**STATED PROBLEM:**
Find every line in the data below that contains the string "height", and copy each of those lines.

Collected data entries
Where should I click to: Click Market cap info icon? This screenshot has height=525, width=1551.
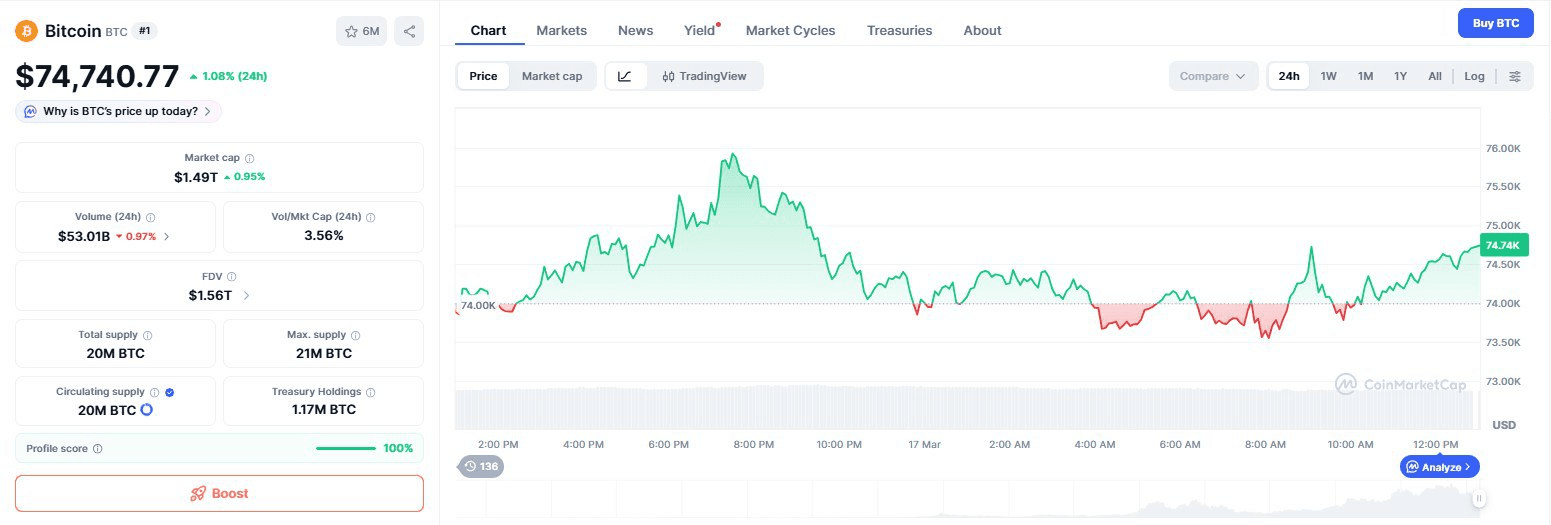point(250,158)
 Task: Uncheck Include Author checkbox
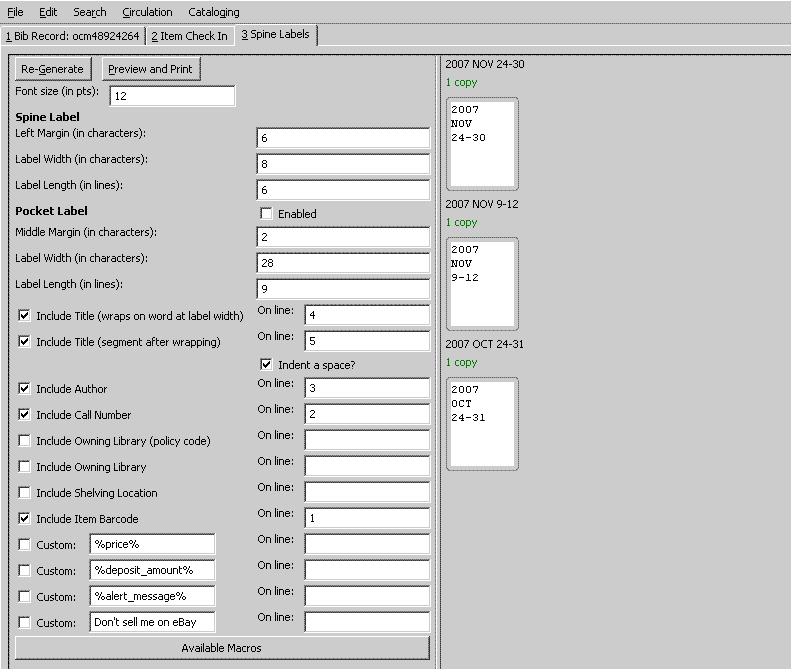click(25, 389)
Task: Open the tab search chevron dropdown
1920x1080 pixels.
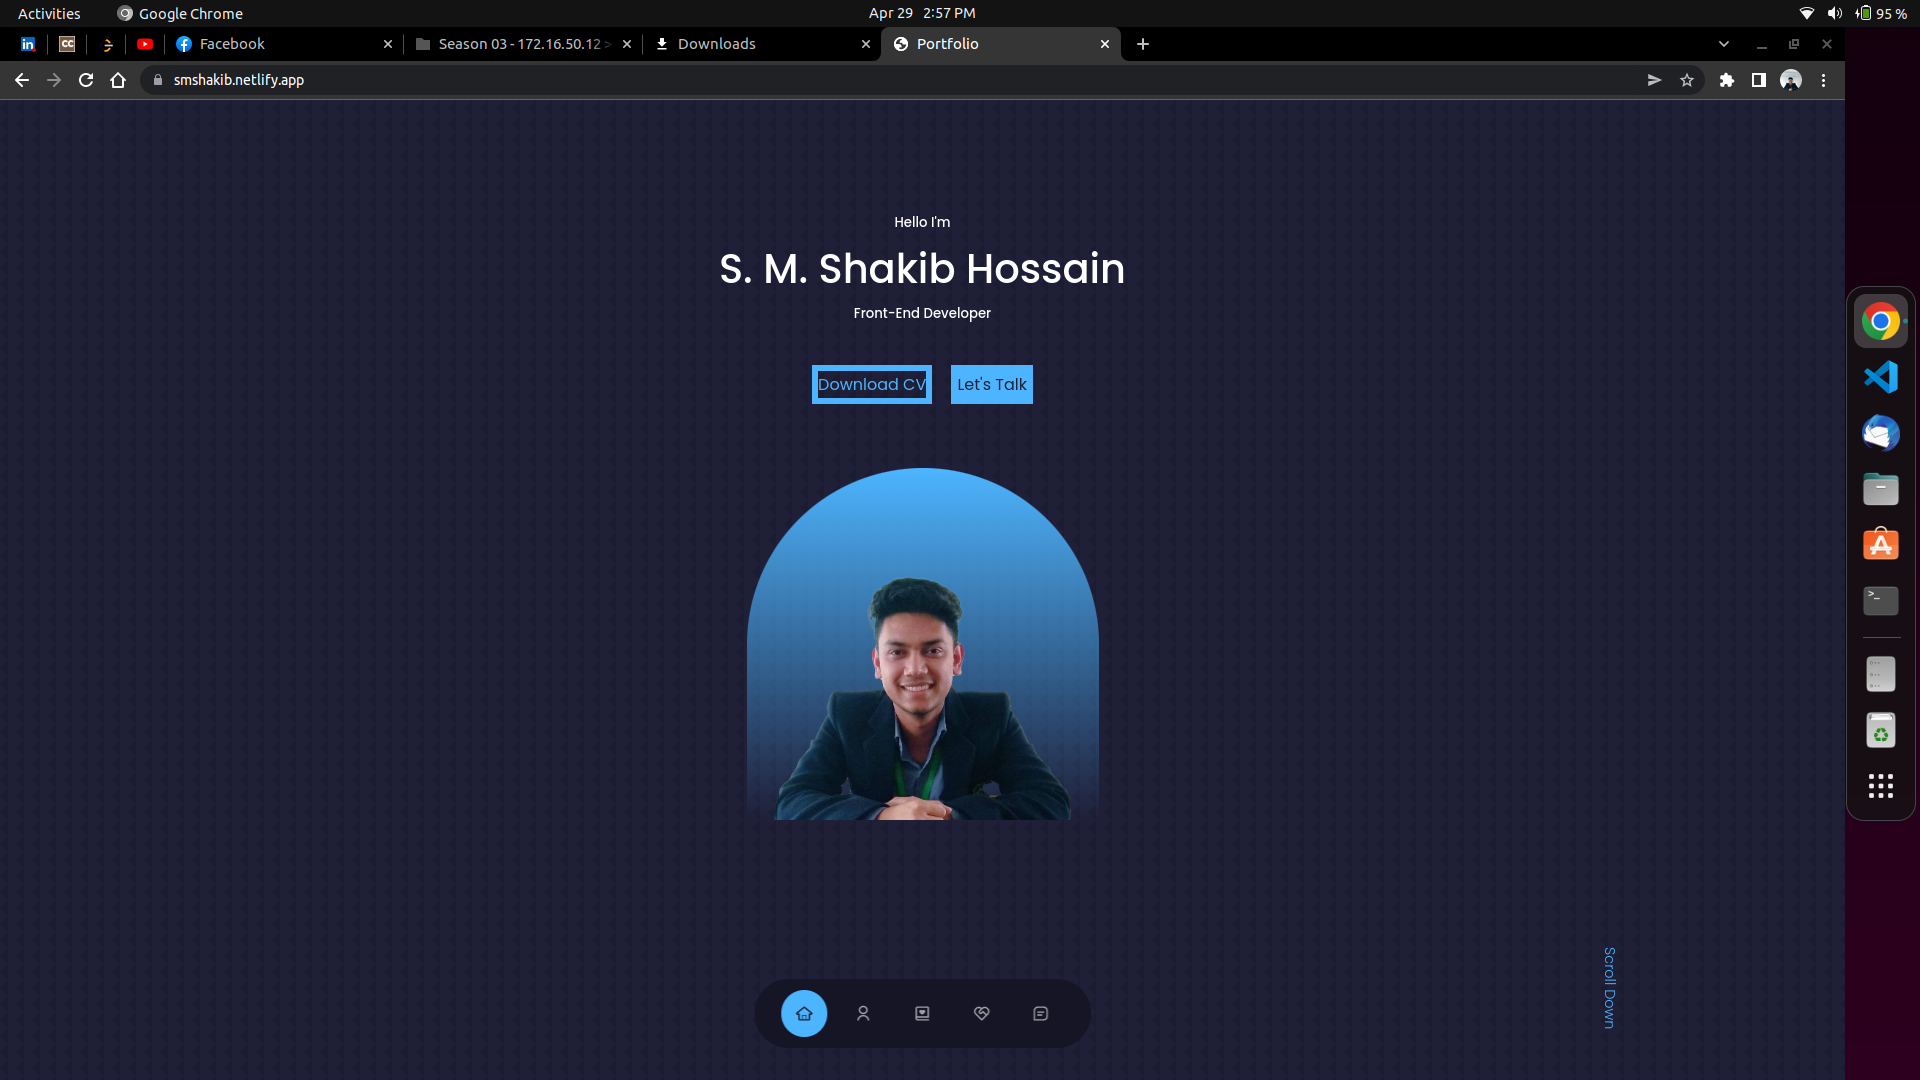Action: coord(1723,44)
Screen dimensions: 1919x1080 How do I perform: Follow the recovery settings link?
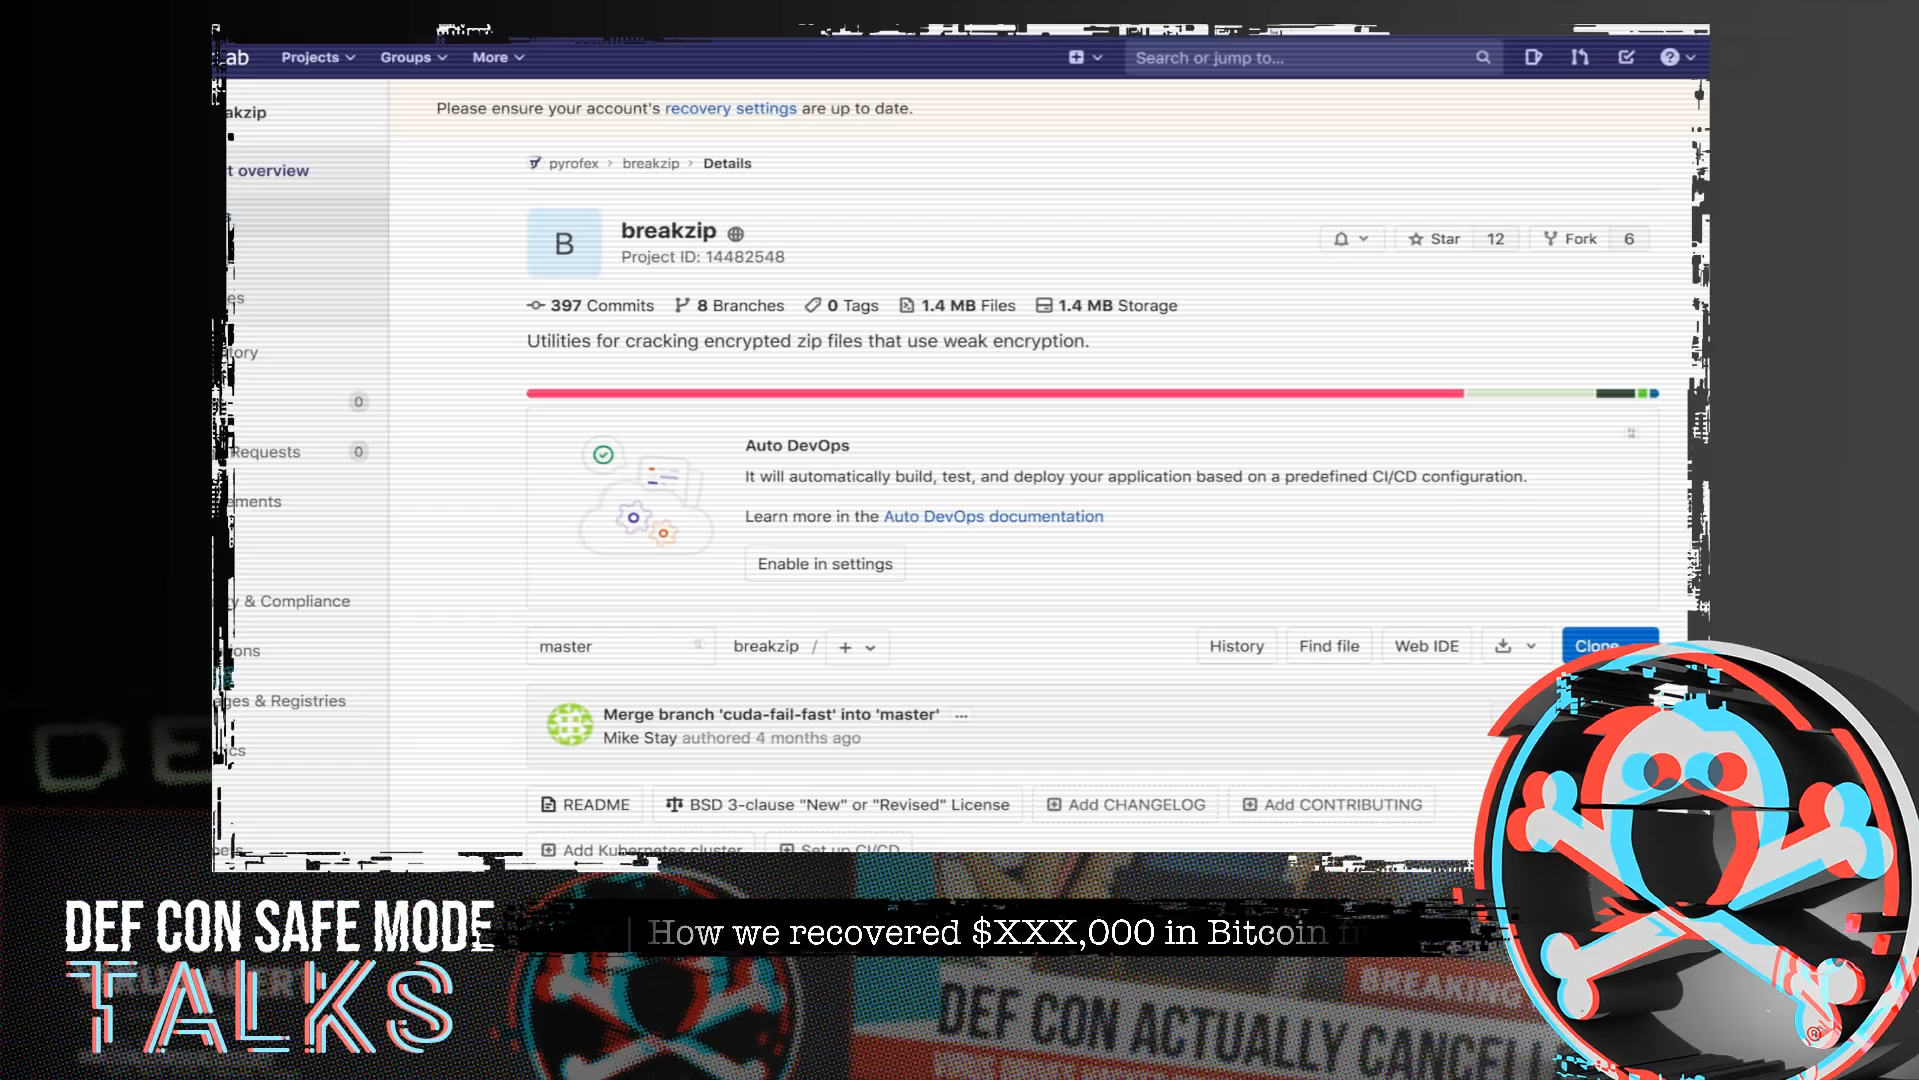pos(730,109)
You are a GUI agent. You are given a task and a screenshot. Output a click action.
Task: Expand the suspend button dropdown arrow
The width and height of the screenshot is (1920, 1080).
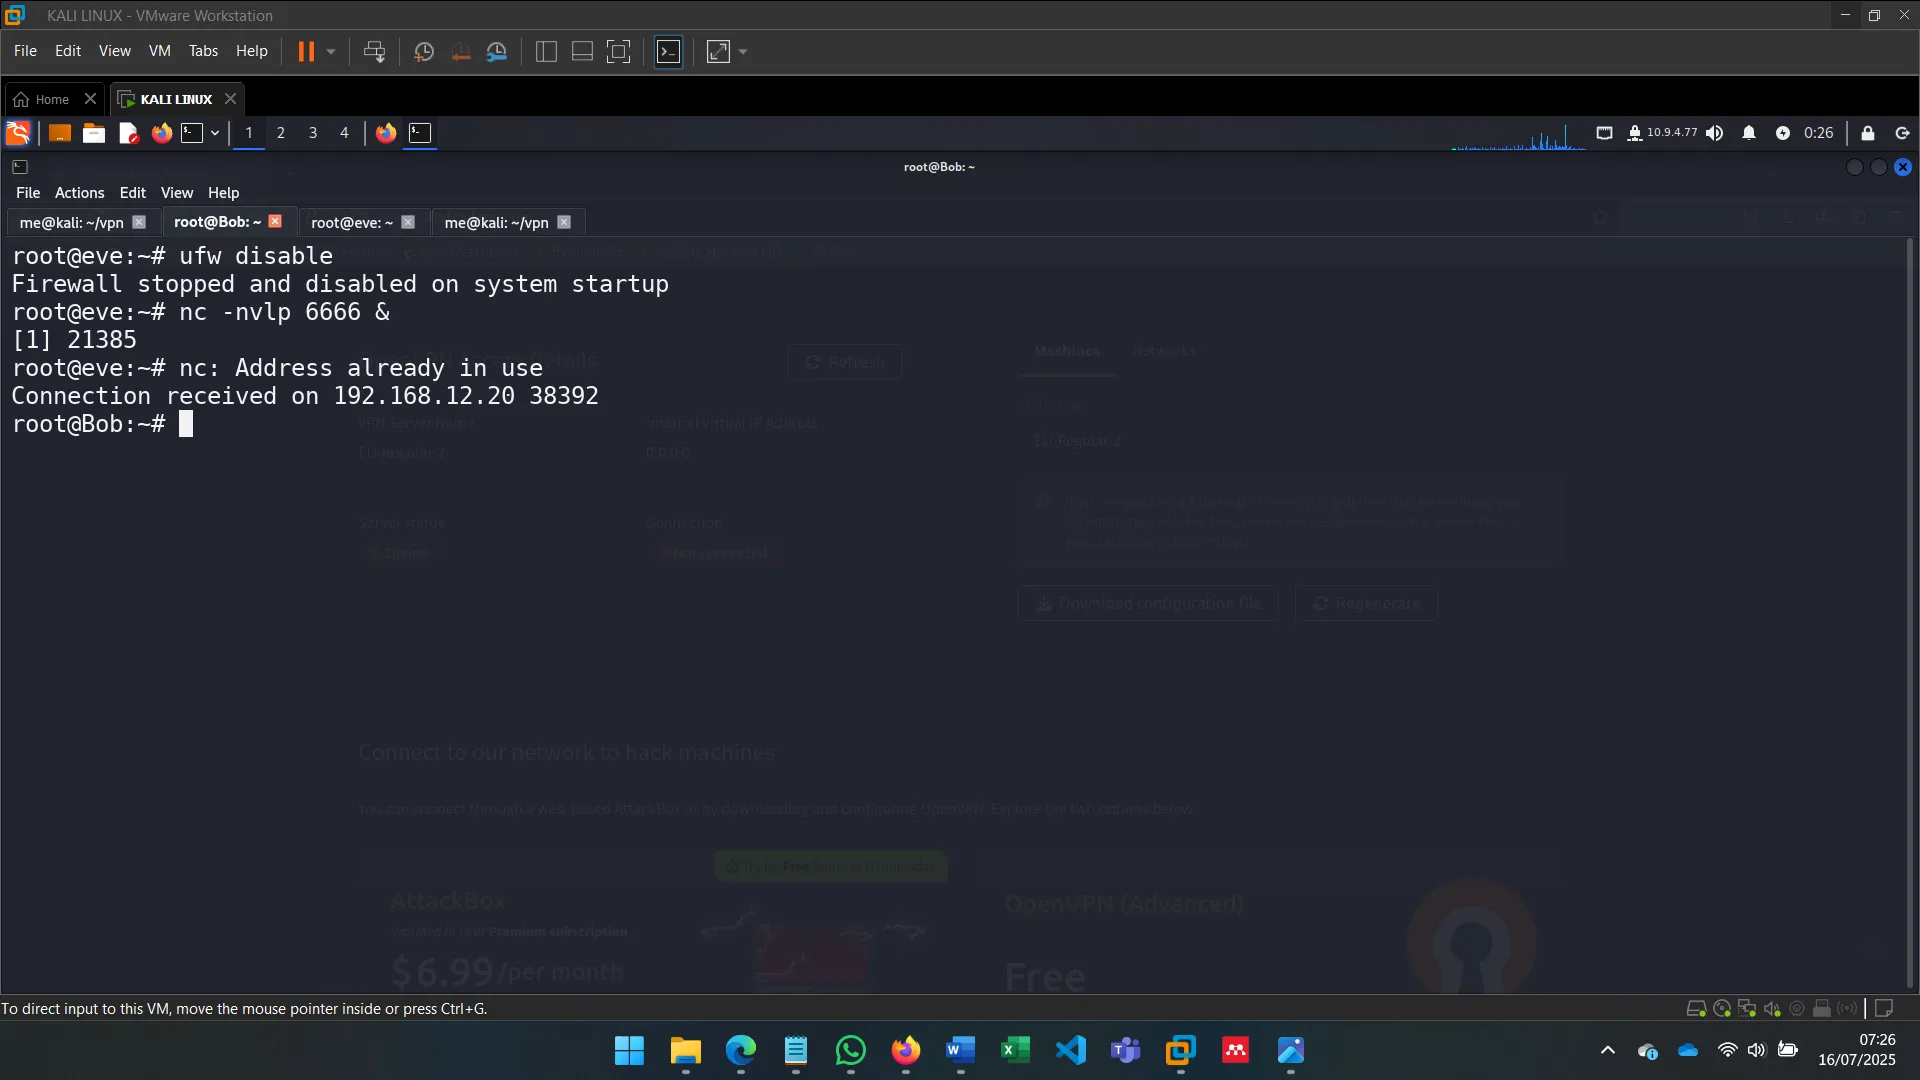pos(330,51)
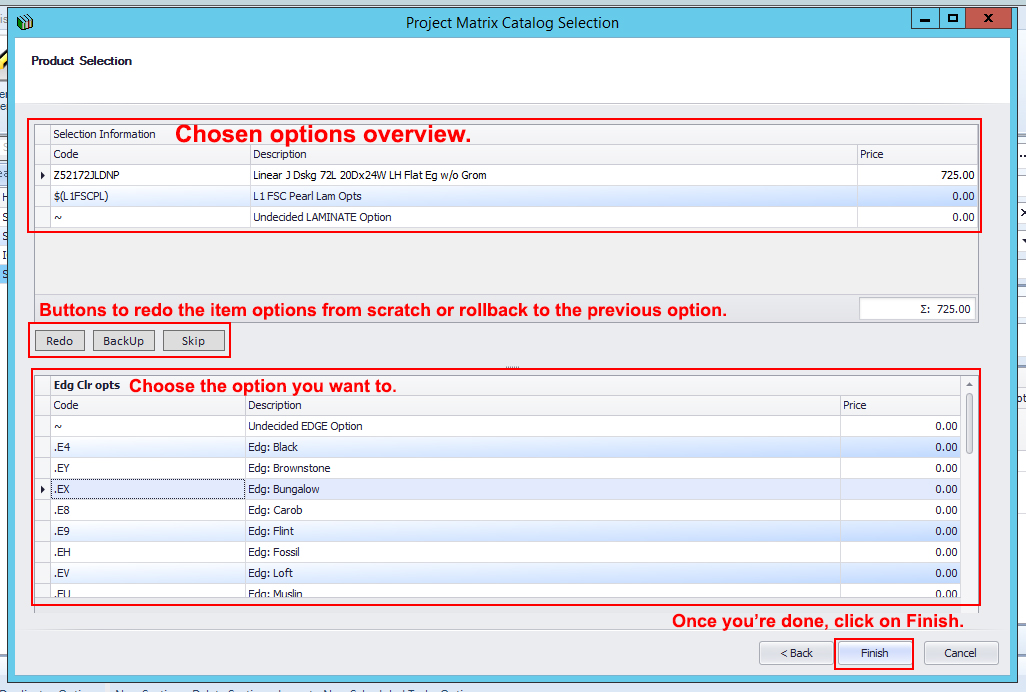Click the Z52172JLDNP code row
Screen dimensions: 1026x692
click(150, 175)
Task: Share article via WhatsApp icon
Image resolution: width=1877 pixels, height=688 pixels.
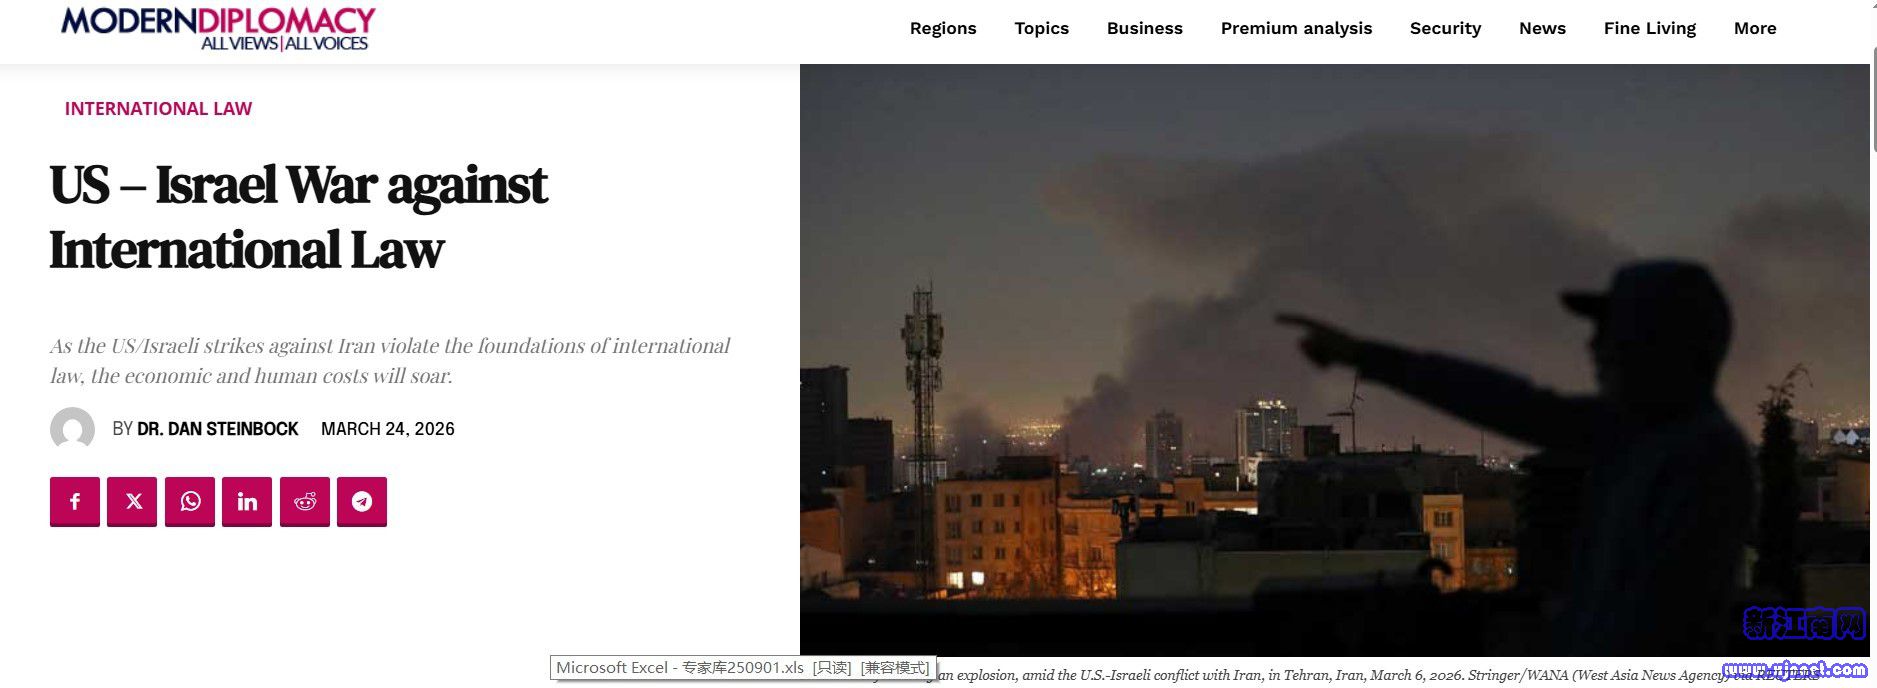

**CORRECT RESULT:**
Where should I click to: Click Market cap info icon? This screenshot has height=525, width=1551.
The width and height of the screenshot is (1920, 1080).
Image resolution: width=1877 pixels, height=688 pixels.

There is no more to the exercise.